Exposition. L’Egyptienne Doaa Eladl et le Palestinien de Syrie Hani Abbas ont été l’an dernier les lauréats du prix de la fondation suisse Cartooning for Peace. Celle-ci récompense des dessinateurs de presse qui s’engagent en faveur des droits de l’homme, de la tolérance et de la paix.
Et qui, il faut le souligner, promeuvent une meilleure compréhension du dessin de presse entre des populations de différentes croyances et cultures. Comme le dit Plantu, l’un des membres de la fondation: «Si l’art dépasse tous les interdits, il faut être respectueux dans l’irrespect.»
Les interdits, les deux artistes arabes les connaissent. Doaa Eladl, qui travaille pour le journal indépendant Al-Masry Al-Youm, a été plusieurs fois menacée, en Egypte, pour ses dessins qui dénoncent le fondamentalisme et le sexisme.

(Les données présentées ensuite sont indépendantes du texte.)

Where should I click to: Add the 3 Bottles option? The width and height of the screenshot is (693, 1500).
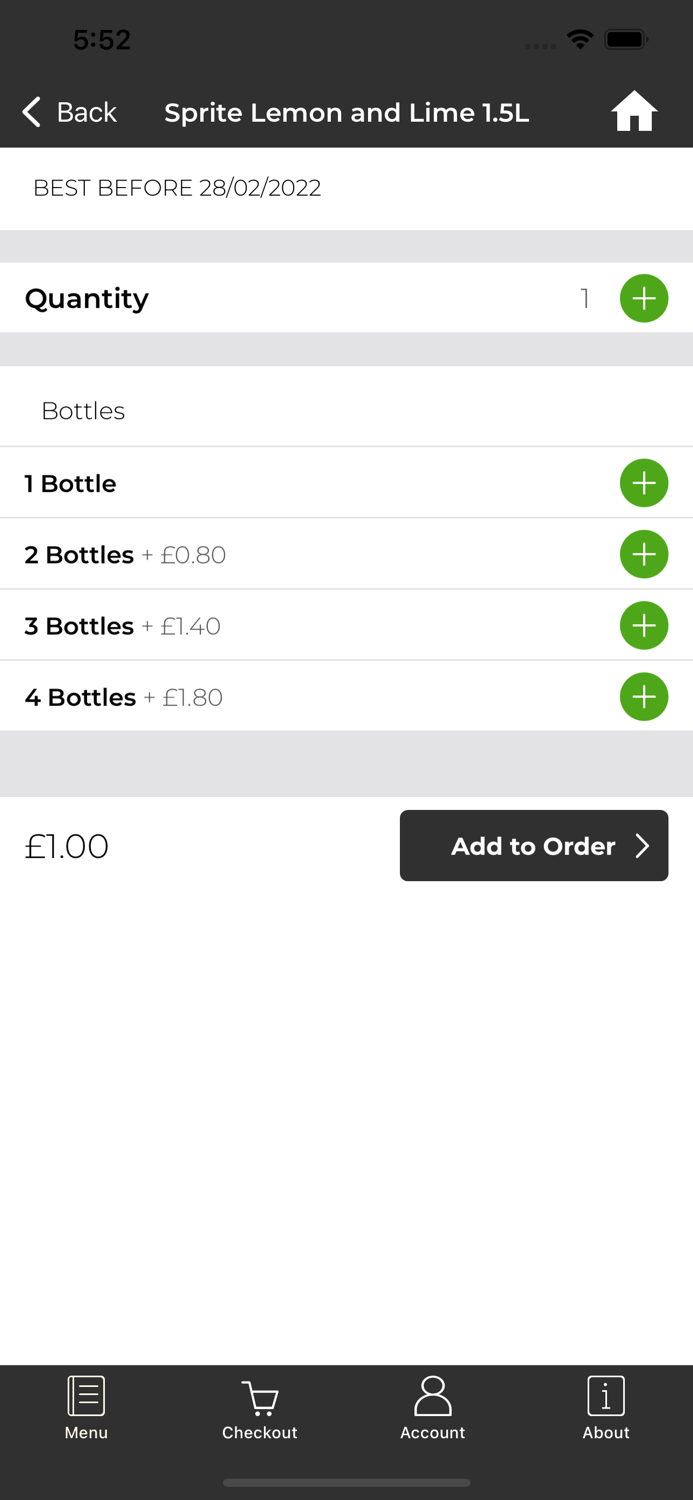pos(644,626)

Hani Abbas, qui collabore aujourd’hui à L’Hebdo, a été contraint de fuir la Syrie pour éviter d’y perdre la vie, comme tant de ses collègues journalistes sur place. Leur exposition commune à la Maison du dessin de presse, à Morges, est à cet égard éclairante. Tous deux sont de formidables dessinateurs, au trait abouti et soigné. Doaa Eladl évoque parfois Ronald Searle, Hani Abbas affirme un style au crayonné et au coup de gomme apparents, ce qui lui donne un grand dynamisme.
Mais ces satires, qui restent «respectueuses dans l’irrespect», sont trop emplies de tragique pour qu’elles soient drôles à la manière d’un gag enlevé de Mix & Remix. On sourit devant ces dénonciations habiles de l’horreur, ces traits d’esprit qui tournent le fanatisme en dérision, ce sens dans le non-sens de la violence aveugle, mais on ne rigole jamais.

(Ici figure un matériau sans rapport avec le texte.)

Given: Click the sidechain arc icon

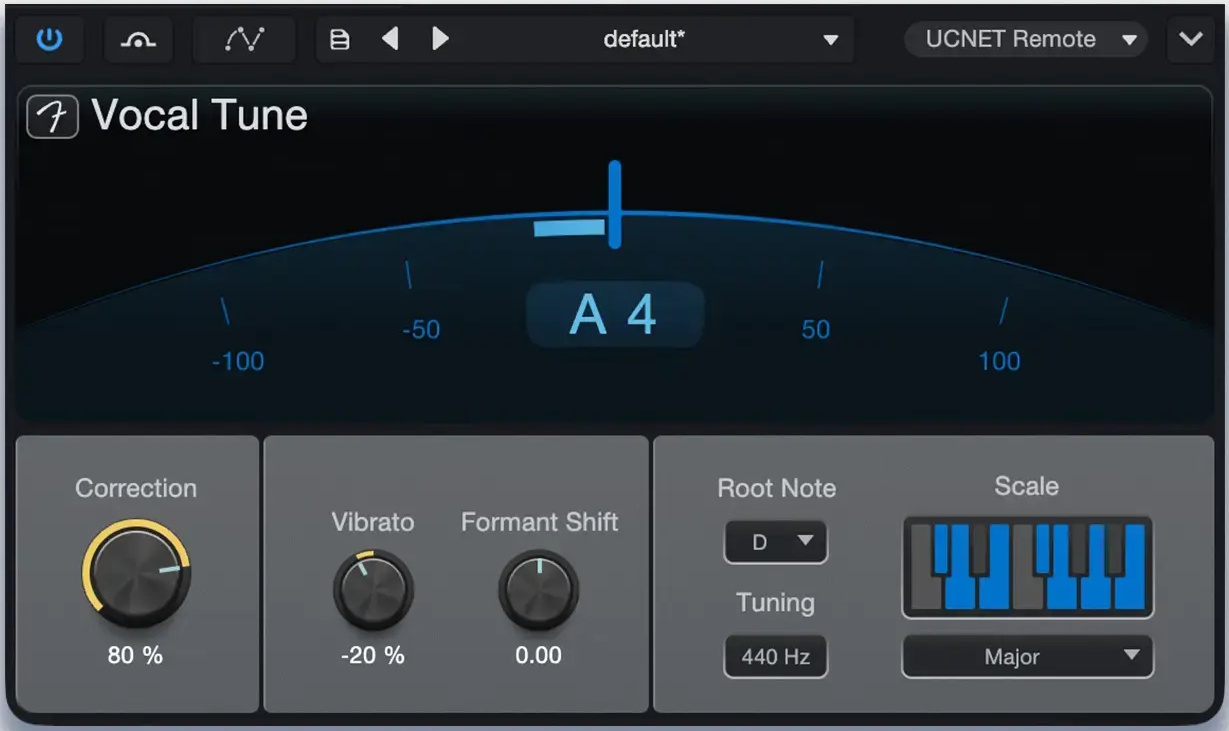Looking at the screenshot, I should [x=137, y=40].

Le désespoir suinte de ces mines de graphite, seulement tempéré par de subtiles doses d’humour, cette petite arme qui ne peut rien – démonstration en est faite une fois par mois désormais en Europe – contre les balles des fusils-mitrailleurs. Le registre artistique de Doaa Eladl et de Hani Abbas est celui de la résistance active, courageuse, qui entend dessiller les regards plutôt que de les plisser par des éclats de rire.